Accuweather noted those who do venture outside will be rewarded with multi-colored meteors in the most intense of all meteor showers. The Geminids will peak Thursday night into Friday morning.
“The annual Geminid meteor shower is the richest of the year, even beating out the Perseids of August,” amateur astronomer Bob King of the Duluth News Tribune wrote in his Astro Bob blog. “One of the great things about this shower is that you don’t necessarily have to rise at 2 a.m. to see it. The radiant -- the point in the sky from which the meteors will appear to stream -- lies in the constellation Gemini near the star Castor. And Gemini’s high enough in the eastern sky by 10 p.m. to see a good show before bedtime.”
King noted slow-moving meteors -- Geminid Earthgrazers -- should be visible as early as 7-8 p.m. and are known to flare for a long time before fading out as they scrape the top of the atmosphere and burn more slowly.
“While uncommon, Earthgrazers are amazing to watch because they can last for many seconds,” King stated.
The American Meteor Society noted the Geminids are the most dependable meteor shower each year but December’s chilly and often cloudy conditions detract from its popularity. But, the society reported, it’s the darkness of the winter sky that makes the meteors stand out even in the early evening hours.
“The Geminids seen during the early evening hours are long and slow moving,” the American Meteor Society reported on its website. “The reason for this is that the Earth is just beginning to face toward the incoming meteors. They are just able to skim the upper portions of the atmosphere so they last longer in the thinner air and tend to create long paths in the sky.”
King said he usually spends an hour earlier in the evening to watch the meteor shower and then rises about 2-3 a.m. Friday to see its peak time.

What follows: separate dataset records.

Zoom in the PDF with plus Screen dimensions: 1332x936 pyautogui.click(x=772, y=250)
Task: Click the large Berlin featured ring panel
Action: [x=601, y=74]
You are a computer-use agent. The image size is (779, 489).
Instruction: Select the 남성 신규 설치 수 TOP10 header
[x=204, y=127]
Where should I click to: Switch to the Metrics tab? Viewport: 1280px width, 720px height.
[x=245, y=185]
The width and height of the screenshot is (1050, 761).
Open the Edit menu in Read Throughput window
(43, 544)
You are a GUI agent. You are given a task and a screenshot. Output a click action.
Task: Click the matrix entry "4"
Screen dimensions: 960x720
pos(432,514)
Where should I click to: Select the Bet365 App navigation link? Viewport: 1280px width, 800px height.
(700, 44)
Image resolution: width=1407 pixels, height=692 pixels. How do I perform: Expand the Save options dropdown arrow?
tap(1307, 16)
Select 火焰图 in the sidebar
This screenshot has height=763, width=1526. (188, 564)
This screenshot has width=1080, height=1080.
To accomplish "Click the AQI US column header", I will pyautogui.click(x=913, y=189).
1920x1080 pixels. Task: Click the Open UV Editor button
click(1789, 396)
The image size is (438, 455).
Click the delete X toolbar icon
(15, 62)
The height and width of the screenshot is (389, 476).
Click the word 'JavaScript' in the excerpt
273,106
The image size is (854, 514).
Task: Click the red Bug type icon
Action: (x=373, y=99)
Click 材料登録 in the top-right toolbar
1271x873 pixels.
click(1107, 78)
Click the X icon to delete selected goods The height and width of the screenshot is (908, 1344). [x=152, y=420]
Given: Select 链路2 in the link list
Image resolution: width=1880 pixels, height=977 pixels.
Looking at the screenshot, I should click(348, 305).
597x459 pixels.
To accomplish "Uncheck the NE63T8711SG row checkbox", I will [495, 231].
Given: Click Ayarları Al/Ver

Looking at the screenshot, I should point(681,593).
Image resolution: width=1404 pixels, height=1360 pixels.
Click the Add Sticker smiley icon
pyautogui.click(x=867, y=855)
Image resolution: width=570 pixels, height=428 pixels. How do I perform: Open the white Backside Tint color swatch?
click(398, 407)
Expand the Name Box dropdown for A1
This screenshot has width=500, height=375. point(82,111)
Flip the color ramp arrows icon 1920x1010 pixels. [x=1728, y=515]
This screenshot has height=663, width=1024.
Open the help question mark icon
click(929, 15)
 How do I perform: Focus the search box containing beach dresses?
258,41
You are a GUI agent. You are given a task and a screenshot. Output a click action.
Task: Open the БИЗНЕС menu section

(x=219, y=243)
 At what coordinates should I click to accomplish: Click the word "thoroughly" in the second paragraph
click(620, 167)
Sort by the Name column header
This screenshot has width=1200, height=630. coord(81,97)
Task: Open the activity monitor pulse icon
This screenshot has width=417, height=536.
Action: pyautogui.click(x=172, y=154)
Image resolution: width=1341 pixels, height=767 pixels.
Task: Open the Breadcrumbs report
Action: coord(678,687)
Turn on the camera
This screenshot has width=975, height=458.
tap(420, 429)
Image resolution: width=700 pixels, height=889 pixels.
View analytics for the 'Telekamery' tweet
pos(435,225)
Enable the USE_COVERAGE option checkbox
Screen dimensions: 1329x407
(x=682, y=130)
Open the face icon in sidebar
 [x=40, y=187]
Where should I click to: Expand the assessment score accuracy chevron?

“You’ll read elsewhere of 120 Geminids visible per hour at shower peak, but this is how many you’d see from the darkest sky with the radiant directly overhead. Few of us live in such a meteor utopia. Expect something closer to 60 per hour from reasonably dark skies. Based on my own observations under good conditions with no moon in the sky, I typically see around 30 to 40 per hour. At least the moon won’t cause any trouble this time around. It will be a waxing crescent off to the southwest and set around 10:30 p.m.”
Tips for viewing
The American Meteor Society recommends turning the back to the bright moon and letting eyes adjust to darkness to see the meteors that may be more faint.
Getting the lawn chair out of winter storage helps, as well as gathering a blanket or two and a warm beverage to enjoy the night display.
“It is also advisable to watch for as long as possible as meteor activity waxes and wanes throughout the night,” the society reported. “There will be periods when little activity is seen and then other periods when meteors are falling constantly. These periods often last as long as 15 minutes, so it is advisable to watch for an hour or more so that you witness several peaks and valleys and get a real feel of the meteor activity.”
About the Geminids
Accuweather noted facts about the Geminids:
They are composed of debris from Asteroid 3200 Phaeton,
The meteor shower has increased in intensity since first seen in 1862, and
Geminids fall at more than 79,000 mph.
“Geminids can appear anywhere in the sky, but they all fly out of Gemini,” King stated. “That means you can face any direction to watch the shower. I like south or east because Orion’s there, one of my favorite constellations and many other bright stars of the season.”
A pair of binoculars may be handy for those who also want to see the Comet Wirtanen, amid the Geminids.
King said: “So if you want to enjoy a great show hosted by a crumbling asteroid, dress up in your finest winter gear, stride purposely out the door and look up.”